Para além da tese de participação ativa e contínua do Itamaraty no esquema de combate e repressão à “subversão de esquerda” formulado pela ditadura brasileira para a América do Sul, outro ponto fundamental do livro é a independência na política externa do regime em relação aos Estados Unidos. Como demonstra Simon, as decisões dos militares brasileiros em relação ao Chile foram todas tomadas em Brasília. Apesar de o regime militar conceder especial atenção ao posicionamento do seu aliado do norte em relação aos assuntos diplomáticos, a sintonia existente entre os dois países se dava muito mais porque a ditadura brasileira buscava “policiar” a América do Sul para combater os governos que pendessem para ideologias de esquerda.
O livro O Brasil contra a democracia surge, assim, como uma grande contribuição para o campo historiográfico a partir do olhar de um jornalista. Simon nos brinda com uma linguagem fluida e de amplo acesso sem perder a qualidade analítica, o que ajuda a enfrentar o que é, talvez, um dos poucos contratempos do livro, a repetição excessiva de fontes sobre o mesmo assunto. Ainda assim, a complexidade da trama, apresentada por meio de uma escrita clara e coesa de quem sabe prender o leitor com as palavras, supre qualquer lacuna.
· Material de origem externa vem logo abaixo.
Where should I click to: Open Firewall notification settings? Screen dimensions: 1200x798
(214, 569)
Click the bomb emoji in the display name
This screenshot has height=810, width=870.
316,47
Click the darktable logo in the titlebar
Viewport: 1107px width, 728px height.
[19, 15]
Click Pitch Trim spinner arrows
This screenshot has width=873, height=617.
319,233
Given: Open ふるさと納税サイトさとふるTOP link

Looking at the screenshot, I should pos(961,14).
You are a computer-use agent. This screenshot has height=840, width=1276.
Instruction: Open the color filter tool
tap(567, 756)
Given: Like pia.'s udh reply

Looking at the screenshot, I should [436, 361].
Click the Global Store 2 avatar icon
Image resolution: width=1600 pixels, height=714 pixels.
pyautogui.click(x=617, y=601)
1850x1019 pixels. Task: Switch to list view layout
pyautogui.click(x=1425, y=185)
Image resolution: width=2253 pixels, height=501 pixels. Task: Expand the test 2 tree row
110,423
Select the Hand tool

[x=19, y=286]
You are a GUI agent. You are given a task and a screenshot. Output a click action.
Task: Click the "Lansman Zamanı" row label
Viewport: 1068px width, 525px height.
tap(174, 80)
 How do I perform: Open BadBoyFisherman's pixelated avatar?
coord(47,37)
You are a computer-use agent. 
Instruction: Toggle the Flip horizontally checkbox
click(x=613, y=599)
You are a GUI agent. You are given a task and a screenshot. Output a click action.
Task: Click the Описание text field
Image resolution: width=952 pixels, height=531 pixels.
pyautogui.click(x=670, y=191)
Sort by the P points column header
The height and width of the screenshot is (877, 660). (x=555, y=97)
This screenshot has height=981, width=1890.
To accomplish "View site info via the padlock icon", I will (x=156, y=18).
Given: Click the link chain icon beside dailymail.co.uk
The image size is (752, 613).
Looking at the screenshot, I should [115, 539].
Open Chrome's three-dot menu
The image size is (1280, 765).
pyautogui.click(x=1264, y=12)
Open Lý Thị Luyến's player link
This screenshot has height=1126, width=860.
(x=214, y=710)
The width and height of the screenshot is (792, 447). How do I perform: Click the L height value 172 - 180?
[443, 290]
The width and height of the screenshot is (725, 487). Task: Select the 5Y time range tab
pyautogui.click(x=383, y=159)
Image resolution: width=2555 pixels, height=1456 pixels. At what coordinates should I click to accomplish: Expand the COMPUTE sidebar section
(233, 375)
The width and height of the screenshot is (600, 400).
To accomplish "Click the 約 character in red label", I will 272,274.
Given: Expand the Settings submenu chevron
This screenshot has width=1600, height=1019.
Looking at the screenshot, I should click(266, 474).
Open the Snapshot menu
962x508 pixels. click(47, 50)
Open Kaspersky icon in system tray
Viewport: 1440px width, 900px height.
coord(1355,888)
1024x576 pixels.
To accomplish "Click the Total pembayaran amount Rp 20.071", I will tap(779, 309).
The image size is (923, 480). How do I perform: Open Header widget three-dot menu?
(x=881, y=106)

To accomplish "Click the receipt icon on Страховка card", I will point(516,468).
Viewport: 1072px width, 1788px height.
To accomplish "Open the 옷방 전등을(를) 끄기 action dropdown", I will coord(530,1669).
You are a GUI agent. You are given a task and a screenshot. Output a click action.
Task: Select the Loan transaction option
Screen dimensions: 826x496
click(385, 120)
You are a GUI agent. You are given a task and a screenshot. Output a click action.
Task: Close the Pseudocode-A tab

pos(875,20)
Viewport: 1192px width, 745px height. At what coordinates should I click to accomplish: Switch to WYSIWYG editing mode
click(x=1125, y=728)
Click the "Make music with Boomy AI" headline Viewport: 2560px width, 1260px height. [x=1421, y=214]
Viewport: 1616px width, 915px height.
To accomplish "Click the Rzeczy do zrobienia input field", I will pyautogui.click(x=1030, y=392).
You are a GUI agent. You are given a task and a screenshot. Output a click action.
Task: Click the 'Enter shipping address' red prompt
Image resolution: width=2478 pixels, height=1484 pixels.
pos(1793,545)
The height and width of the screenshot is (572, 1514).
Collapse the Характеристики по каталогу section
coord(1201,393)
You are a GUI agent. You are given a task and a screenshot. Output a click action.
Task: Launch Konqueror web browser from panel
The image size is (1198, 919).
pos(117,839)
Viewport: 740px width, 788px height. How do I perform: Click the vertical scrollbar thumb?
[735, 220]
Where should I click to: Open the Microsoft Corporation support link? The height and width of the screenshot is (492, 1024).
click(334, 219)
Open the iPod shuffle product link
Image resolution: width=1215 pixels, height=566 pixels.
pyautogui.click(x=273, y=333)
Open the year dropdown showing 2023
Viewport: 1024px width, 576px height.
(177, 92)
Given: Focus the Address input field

Com um olhar amplo sobre o contexto político sul-americano, o livro também tem vasto potencial para ser fonte bibliográfica e de pesquisa sobre a relação do Brasil ditatorial com outros países vizinhos para além do Chile de Pinochet.
Publicado em 2021, o livro é fruto de oito anos de trabalho em arquivos e de entrevistas realizadas pelo jornalista. Com esta excelente pesquisa, iniciada em 2013, em razão da efeméride dos 40 anos do golpe contra o governo democrático de Salvador Allende, Simon nos presenteou com uma obra que já é parte de uma bibliografia indispensável para se compreender o pragmatismo autoritário da diplomacia brasileira durante a ditadura, o contexto da Guerra Fria na América do Sul e a relação entre o Chile de Salvador Allende e o de Pinochet com o Brasil dos militares.